La preuve par témoin de cette estimation fut remise à l’un des jours suivants ; mais les députés des bourgeois de Vézelay n’attendirent pas ce jour. Frappés de consternation, et se regardant comme livrés à la vengeance de leur ancien maître, ils partirent à l’insu du roi et allèrent jeter l’alarme parmi leurs concitoyens. Cette fuite, par laquelle ils se dérobaient à la justice, fit rendre une nouvelle sentence contre eux. La cour décida qu’ils seraient ramenés de force devant elle, et que l’arrêt serait exécuté par le comte de Nevers, qui en reçut l’injonction, en ces termes, de la bouche de l’archevêque de Reims : « Nous ordonnons que le comte de Nevers, ici présent, ait à se saisir de vive force des traîtres et profanateurs de Vézelay, et à les amener par-devant le roi, au lieu qui lui sera désigné, pour qu’ils y soient punis. En outre, ledit comte de Nevers livrera intégralement à l’abbé Pons tous leurs biens, tant meubles qu’immeubles, en restitution des dommages qu’ils lui ont causés[517]. »

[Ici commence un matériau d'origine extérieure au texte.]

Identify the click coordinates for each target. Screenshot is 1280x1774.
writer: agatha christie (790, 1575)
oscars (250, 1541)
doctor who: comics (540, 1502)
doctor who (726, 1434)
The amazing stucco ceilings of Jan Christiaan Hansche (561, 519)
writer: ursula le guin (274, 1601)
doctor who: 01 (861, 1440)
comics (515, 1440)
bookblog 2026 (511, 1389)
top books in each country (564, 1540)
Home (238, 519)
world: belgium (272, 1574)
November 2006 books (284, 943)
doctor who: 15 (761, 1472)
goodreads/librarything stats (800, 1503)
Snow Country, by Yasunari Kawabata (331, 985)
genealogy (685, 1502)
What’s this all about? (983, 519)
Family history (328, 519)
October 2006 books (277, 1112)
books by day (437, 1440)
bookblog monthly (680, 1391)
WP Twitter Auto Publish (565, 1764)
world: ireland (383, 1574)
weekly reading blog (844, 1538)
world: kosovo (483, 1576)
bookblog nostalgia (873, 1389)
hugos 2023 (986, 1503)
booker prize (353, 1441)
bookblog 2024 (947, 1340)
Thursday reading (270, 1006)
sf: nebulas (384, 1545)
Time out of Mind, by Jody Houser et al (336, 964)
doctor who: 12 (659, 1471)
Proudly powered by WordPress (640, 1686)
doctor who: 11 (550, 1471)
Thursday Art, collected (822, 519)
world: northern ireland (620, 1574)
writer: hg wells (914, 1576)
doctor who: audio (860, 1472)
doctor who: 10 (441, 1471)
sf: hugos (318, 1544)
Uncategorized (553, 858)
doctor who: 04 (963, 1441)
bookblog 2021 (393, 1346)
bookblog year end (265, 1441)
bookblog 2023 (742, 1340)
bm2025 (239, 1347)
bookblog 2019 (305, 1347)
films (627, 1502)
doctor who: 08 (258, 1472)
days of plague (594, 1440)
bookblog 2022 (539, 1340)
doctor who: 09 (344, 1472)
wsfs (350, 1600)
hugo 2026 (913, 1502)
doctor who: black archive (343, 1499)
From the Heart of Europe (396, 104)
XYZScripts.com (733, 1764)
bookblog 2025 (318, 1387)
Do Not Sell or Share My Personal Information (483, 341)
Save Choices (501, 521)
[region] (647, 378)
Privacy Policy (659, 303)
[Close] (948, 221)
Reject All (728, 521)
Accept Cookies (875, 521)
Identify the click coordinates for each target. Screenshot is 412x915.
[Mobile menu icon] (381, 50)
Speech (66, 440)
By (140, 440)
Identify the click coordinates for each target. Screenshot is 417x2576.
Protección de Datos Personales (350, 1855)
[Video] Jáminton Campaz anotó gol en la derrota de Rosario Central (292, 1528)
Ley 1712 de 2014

[517] … Ut comes Nivernensis, qui de fidelitate regis præsens adest, profanos illos proditores vi comprehendat, et puniendos regi ubi jussus fuerit adducat. Res porro eorum tam mobiles quam immobiles ex integro pro restitutione illati damni abbati tradat. (Hist. Vizeliac. monast., lib. III, apud Luc d’Achery, Spicileg., t. II, p. 533, col. 1.)

On demanda au comte s’il acceptait cette sentence, et il répondit : « Je l’accepte ; » puis il pria la cour d’accorder aux condamnés un délai que lui-même leur avait promis, comptant sur la clémence du roi. Mais le roi, de sa propre bouche, répondit : « Je vous commande, par mon autorité royale et par la foi que vous me devez, d’accomplir ce qui vient d’être arrêté et de ne rien omettre de la sentence. Quant aux délais, ce sera votre affaire ; passé le terme d’une semaine, je n’en accorde aucun, ni à ces gens, ni à vous[518]. »

[518] De induciis autem tua intererit ; nam a me nec tibi nec illis aliquæ conceduntur, quin sequenti dominica perticiatur quod definitum est. (Ibid.)